From: Kan Liang <kan.liang@linux.intel.com>

With Architectural Performance Monitoring Version 5, CPUID 10.ECX cpu
leaf indicates the fixed counter enumeration. This extends the previous
count to a bitmap which allows disabling even lower fixed counters.
It could be used by a Hypervisor.

The existing intel_ctrl variable is used to remember the bitmask of the
counters.
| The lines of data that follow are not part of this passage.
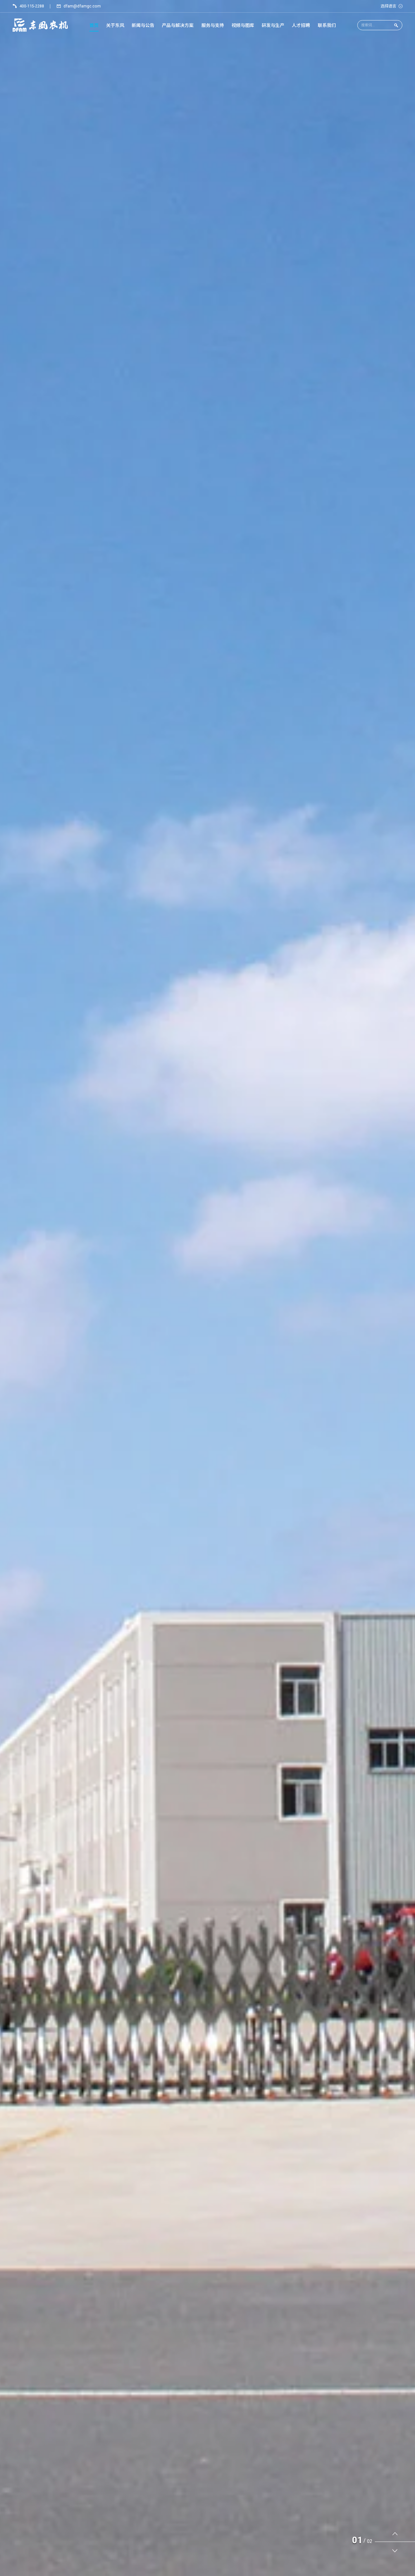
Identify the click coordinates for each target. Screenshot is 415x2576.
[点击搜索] (396, 25)
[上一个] (394, 2533)
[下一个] (394, 2551)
All code that reads all counters is fixed to check this extra
bitmask.

Originally-by: Andi Kleen <ak@linux.intel.com>
Suggested-by: Peter Zijlstra (Intel) <peterz@infradead.org>
Signed-off-by: Kan Liang <kan.liang@linux.intel.com>
---
 arch/x86/events/core.c       |  8 +++++++-
 arch/x86/events/intel/core.c | 34 ++++++++++++++++++++++++----------
 arch/x86/events/perf_event.h |  5 +++++
 3 files changed, 36 insertions(+), 11 deletions(-)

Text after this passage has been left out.